### Exercise objective
In the listing that follows, find the line with "Select the message", then copy exactly from it through the line with "Where should I", leaving out every picture.

### Listed entries

◇ ◇ ◇ ◇ ◇

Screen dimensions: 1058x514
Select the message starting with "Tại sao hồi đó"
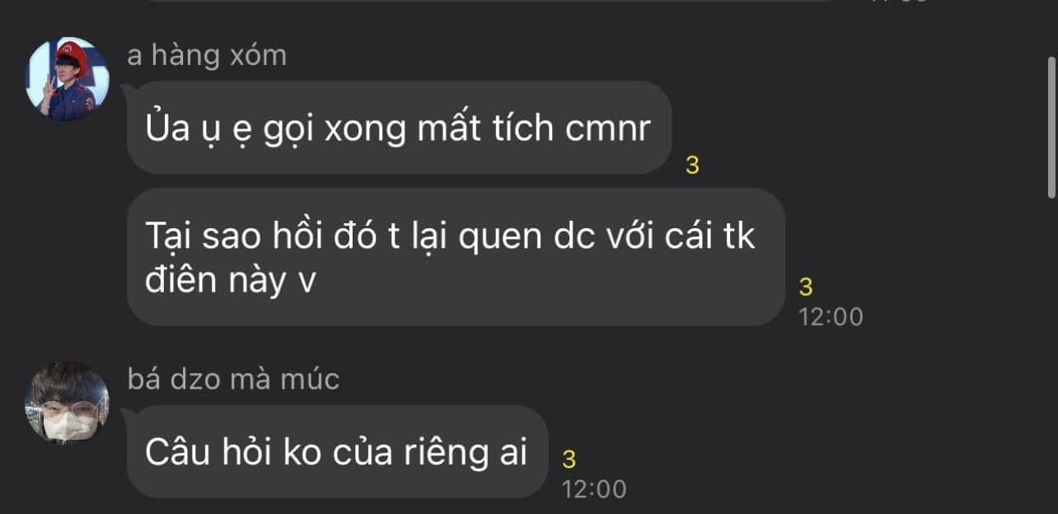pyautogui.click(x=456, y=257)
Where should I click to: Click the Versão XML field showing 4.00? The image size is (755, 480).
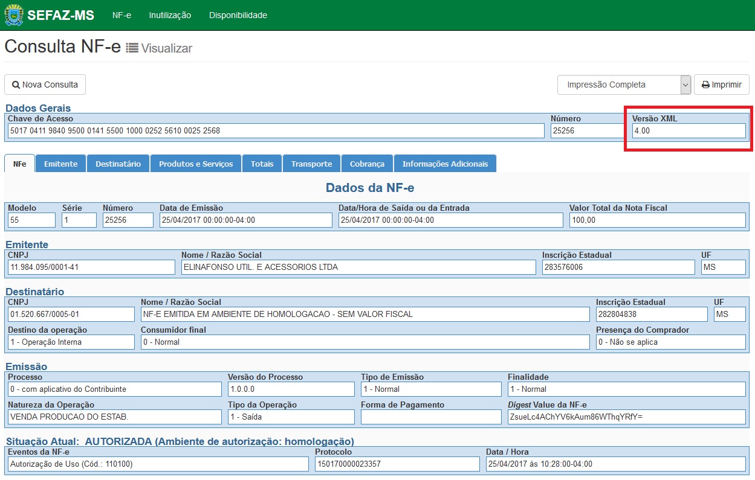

◇ ◇ ◇ ◇ ◇

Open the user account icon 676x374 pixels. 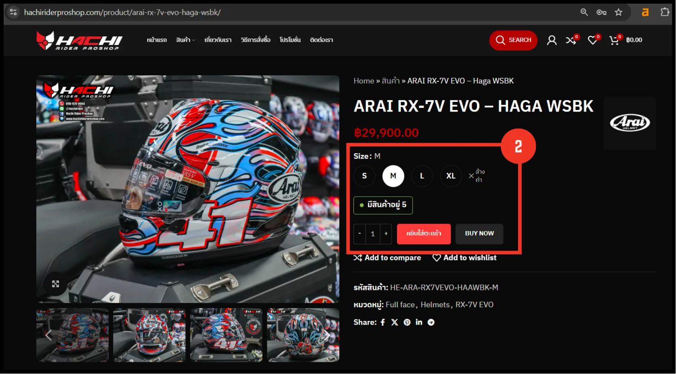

◇ ◇ ◇ ◇ ◇

### The answer
Select the message starting with "Tại sao hồi đó"
pyautogui.click(x=456, y=257)
Where should I click to: Click the Versão XML field showing 4.00? The image size is (755, 480).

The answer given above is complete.